Creating sustainable airports

With global air passenger numbers predicted to double by 2036, the world’s airport operators face the double challenge of managing demand for rapid growth while minimizing the environmental impact of their operations. Anthony Smith talks to the Ricardo infrastructure team that aims to help airports reconcile these seemingly mutually exclusive goals
 
Once the preserve of the rich and famous, air travel is now something that is not just accessible to the masses, but in many cases represents the most convenient and affordable means of medium and long-distance transportation. This process of democratization was kickstarted by a series of technical developments and pioneering business disruptors to the established model of the airline operations – from Freddie Laker’s Sky Train of the 1980s to the many low-cost carriers operating around the world today on both short- and long-haul routes.
 
Environmentalists might wish for this period of growth to soon come to an end, with high-speed rail increasingly replacing air travel for journeys of under 800 kilometres. But the uncomfortable truth is that rising incomes and demand from all parts of the world means that air travel is likely to increase significantly over the coming years.
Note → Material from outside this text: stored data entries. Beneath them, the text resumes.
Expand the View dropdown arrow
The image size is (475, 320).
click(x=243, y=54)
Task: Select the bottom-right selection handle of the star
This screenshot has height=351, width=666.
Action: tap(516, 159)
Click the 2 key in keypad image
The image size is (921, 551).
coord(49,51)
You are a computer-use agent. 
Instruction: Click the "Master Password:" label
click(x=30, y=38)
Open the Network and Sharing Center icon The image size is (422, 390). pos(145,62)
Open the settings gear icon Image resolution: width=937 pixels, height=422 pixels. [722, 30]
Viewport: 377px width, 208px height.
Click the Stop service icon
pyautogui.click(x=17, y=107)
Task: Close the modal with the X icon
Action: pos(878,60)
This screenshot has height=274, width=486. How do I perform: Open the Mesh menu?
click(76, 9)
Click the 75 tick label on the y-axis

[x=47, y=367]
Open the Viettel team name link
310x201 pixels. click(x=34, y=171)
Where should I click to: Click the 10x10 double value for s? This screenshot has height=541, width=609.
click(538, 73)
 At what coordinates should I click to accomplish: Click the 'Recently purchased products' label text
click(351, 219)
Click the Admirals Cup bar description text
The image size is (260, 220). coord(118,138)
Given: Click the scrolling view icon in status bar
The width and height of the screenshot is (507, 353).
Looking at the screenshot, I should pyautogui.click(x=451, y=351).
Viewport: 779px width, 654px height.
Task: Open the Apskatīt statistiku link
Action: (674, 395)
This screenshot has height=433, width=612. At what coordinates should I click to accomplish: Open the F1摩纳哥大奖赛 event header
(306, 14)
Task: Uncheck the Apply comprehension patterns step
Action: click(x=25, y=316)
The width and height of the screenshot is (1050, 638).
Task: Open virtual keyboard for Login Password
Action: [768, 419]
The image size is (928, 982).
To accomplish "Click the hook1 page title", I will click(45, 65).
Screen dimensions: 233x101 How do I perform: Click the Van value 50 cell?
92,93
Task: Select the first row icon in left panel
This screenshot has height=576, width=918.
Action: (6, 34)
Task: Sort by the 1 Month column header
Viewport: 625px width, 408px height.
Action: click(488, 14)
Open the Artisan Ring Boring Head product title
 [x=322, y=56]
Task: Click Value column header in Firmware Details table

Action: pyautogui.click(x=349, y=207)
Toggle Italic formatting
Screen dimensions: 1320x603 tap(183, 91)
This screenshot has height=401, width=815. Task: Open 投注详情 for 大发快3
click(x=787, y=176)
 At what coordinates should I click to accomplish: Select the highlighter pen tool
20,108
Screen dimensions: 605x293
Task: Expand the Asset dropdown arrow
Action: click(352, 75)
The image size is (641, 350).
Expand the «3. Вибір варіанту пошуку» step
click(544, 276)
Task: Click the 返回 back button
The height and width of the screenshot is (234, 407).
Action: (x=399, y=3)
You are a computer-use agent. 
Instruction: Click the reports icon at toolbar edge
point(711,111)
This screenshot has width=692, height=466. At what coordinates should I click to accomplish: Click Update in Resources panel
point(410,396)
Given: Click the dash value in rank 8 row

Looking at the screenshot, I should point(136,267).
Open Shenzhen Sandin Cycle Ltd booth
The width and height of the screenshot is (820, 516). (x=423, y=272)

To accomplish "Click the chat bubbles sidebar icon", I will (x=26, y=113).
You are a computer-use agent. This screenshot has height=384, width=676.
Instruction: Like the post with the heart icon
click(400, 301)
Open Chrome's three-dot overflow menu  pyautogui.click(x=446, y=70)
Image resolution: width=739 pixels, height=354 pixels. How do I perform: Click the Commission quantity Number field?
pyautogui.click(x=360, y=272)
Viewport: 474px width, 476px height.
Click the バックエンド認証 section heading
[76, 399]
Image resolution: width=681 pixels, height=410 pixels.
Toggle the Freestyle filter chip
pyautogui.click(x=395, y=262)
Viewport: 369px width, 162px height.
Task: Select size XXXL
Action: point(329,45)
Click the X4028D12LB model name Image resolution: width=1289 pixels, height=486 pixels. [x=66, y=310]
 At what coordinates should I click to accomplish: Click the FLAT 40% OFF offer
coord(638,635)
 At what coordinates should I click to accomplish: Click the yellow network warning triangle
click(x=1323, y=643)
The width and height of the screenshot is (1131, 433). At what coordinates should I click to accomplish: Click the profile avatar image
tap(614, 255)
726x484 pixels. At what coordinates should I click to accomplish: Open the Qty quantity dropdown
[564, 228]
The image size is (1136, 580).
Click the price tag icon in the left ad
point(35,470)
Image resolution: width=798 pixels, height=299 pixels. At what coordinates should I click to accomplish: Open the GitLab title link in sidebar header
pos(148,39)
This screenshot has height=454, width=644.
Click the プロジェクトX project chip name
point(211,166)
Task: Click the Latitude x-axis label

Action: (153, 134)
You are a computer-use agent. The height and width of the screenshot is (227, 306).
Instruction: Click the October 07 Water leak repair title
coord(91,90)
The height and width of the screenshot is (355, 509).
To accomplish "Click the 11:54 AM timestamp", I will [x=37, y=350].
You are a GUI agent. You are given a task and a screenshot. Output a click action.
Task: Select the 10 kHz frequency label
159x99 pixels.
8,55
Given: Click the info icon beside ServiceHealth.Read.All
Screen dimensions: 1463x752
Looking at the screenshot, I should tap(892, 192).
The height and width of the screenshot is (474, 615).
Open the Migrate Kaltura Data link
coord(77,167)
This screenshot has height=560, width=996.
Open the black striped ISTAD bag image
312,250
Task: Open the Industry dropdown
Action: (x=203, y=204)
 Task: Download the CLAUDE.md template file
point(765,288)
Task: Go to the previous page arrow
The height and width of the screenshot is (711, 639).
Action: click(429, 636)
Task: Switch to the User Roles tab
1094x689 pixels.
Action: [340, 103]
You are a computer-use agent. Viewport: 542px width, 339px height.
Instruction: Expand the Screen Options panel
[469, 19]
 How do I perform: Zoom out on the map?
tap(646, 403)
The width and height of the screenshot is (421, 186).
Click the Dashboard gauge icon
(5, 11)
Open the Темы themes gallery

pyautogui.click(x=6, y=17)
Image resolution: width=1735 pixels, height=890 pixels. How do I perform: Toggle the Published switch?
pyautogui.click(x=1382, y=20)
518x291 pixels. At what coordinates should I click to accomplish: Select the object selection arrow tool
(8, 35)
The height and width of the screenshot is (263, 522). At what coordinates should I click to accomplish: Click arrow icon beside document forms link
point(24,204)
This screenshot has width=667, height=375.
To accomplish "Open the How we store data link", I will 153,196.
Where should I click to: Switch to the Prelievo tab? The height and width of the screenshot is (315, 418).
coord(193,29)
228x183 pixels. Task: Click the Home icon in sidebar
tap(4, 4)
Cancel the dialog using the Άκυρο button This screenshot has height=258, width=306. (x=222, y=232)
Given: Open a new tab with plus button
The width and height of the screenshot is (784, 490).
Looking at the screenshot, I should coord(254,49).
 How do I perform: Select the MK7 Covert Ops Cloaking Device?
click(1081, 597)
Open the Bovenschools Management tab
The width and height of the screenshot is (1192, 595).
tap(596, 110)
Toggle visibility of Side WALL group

According to the International Air Transport Association’s (IATA) forecast published in late 2017, passenger numbers are expected to increase to 7.8 billion in 2036, a near doubling of the 4 billion today. Perhaps even more surprisingly, the UK is expected to remain one of the world’s top five markets (measured in terms of passengers travelling to, from and within) behind China, the United States, India and Indonesia.

Pro-environmental focus


Peter Mulder is business area manager for infrastructure at Ricardo Energy & Environment, and explains the particular challenge facing UK airport operators:
 
“The UK is a densely populated and well-developed part of Europe, so environmental concerns are understandable with any new infrastructure development. Planning regulations and government targets place strict limits on the allowable levels of noise, emissions and the carbon intensity of the commercial operation of each airport. As such, there is a clear business incentive to make operations as sustainable as possible, to enable any desired expansion or development to proceed within these limits.”
 
While Ricardo provides services to airports in many parts of the world, the UK remains currently its largest market. In the UK there is a mix of major international hubs such as London Heathrow and Gatwick, larger airports such as Manchester and Edinburgh, and rapidly developing regional airports serving a range of sectors such as holiday charter flights, and low cost short haul destinations.
 
With demand growing, almost all operators have ambitions to expand, but in addition to focusing on their own operations they also need to be sensitive to changes affecting air travel more generally. “Until a few years ago, bigger was better in terms of aircraft design,” explains Mulder, “and the major growth in air travel seemed to be driven by the use of high-capacity airliners such as Boeing’s 747-400 and the Airbus 380 to provide hub-to-hub connections, with onward connections provided by smaller planes. In more recent years, however, the preference seems to be changing to a greater provision of long-haul point-to-point services, using lower capacity but more fuel-efficient products such as the Boeing Dreamliner and Airbus NEO. An example is the recent launch of the daily non-stop service from London Heathrow to Perth, Australia. In the light of this trend, we are seeing some airlines reconsider their aircraft purchasing strategies while airport operators may need to provide extra runway capacity to support a greater number of both short-haul and point-to-point long-haul flights.”